Zwischen Beschwichtigungen und Panikmache

Beschwichtigungen oder Panikmache und zuwenige leise Stimmen dazwischen. Sehr nett aufbereitet vom Postillon.

Bleiben Sie ruhig. LEGEN SIE VORRÄTE AN! Corona ist nicht schlimmer als eine Grippewelle. BEREITS 53 DEUTSCHE INFIZIERT!!

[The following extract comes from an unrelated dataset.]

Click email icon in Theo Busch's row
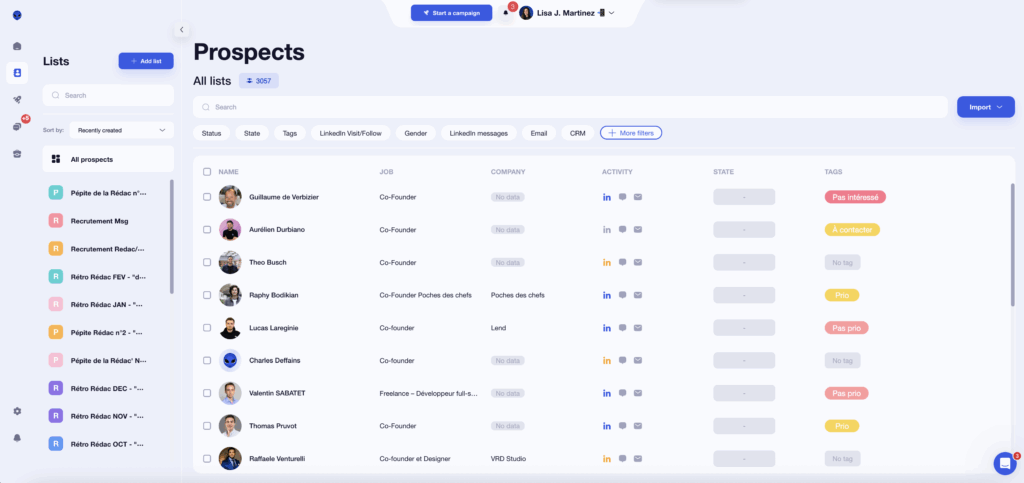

Nachdem Covid-19 nun auch in Deutschland angekommen ist, ist es nun auch wieder Thema in den Medien und sozialen Medien. Die einen zu sehr in Panik, die anderen zu wenig. Ich glaube, dass für jeden Einzelnen (egal ob hier in Peking oder in Hamburg) die Wahrscheinlichkeit, sich anzustecken eher gering ist. Oder ist das nur eine Hoffnung, weil es ja eh immer nur die anderen trifft? Was anderes ist es mit dem Staat, der die Aufgabe hat, seine Bürger zu schützen – und dann Verdachtsfälle nach Hause zu schicken, Menschen, die glauben, sie könnten infiziert sein, von Pontius zu Pilatus zu scheuchen, Großveranstaltungen nicht abzusagen… Reicht das aus?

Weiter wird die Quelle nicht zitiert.